Bought this trimmer 3 years ago from Lowes. Ran it about three times for less than 5 minutes each time before the pull cord broke. Had it replaced under a warranty/known defect. Used it one more time, ran it dry and put it away for season. Two years ago brought it out, filled it up and it would only idle and immediately die on full throttle. Took it apart and cleaned carb with no difference. Got upset and put it on the shelf till this summer. 

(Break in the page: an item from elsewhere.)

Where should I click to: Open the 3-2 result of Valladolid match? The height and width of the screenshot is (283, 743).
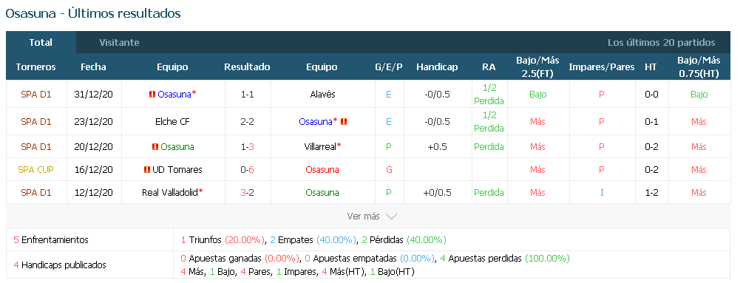click(x=248, y=193)
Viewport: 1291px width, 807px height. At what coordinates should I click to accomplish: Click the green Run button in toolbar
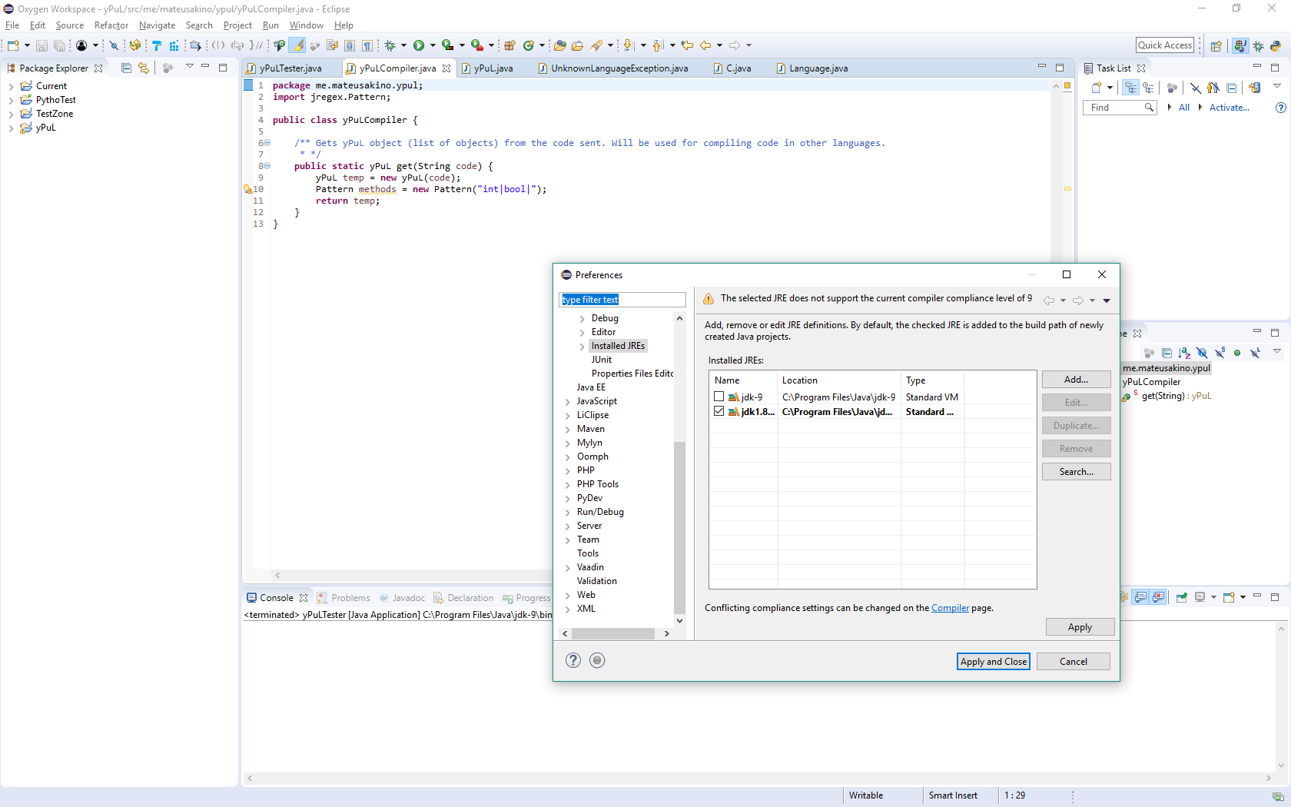coord(419,45)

After reading up on it, decided on new carb. Put it in, has same issues. Put it away again till today. Seems to be electrical. It runs pretty good if I disconnect the plug wire and just barely slip the boot on it! Have it taped in place at a sweet spot but still this is not right! What's up with this? I've read where a few people said the wire is to close to the coil and is messing with it. Any suggestions for fixes?


----------



## backhoelover (Sep 7, 2015)

did you fine tune the carb with you put it on, they say it is set at the factory but that is hog wash


----------



## backhoelover (Sep 7, 2015)

also when it is dark out put the boot back on like normal crank it see if you see sparks also check muffler for dirt doblar nest


----------



## backhoelover (Sep 7, 2015)

if that doesnt help then it is the coil


----------



## backhoelover (Sep 7, 2015)

or the kill switch unhook one connector and try again


----------



## 641workmaster (Sep 8, 2015)

My thought was kill switch at one point so I checked the line which is fine. I also inspected the muffler too which is clean. The whole machine might have a half hour on it if not less so it's pretty clean. Does seem to be coil related and not fuel. Is it custom for these to fail or is there some adjustment for them? Reroute wire on outside? It seems odd it would even operate with out the contacts (plug to wire) being about an 1" apart. Wrong plug? (still original)


----------



## backhoelover (Sep 9, 2015)

here is the service manual i think i know the 125 / 128 share alot of parts


----------



## backhoelover (Sep 10, 2015)

did you get it fix


----------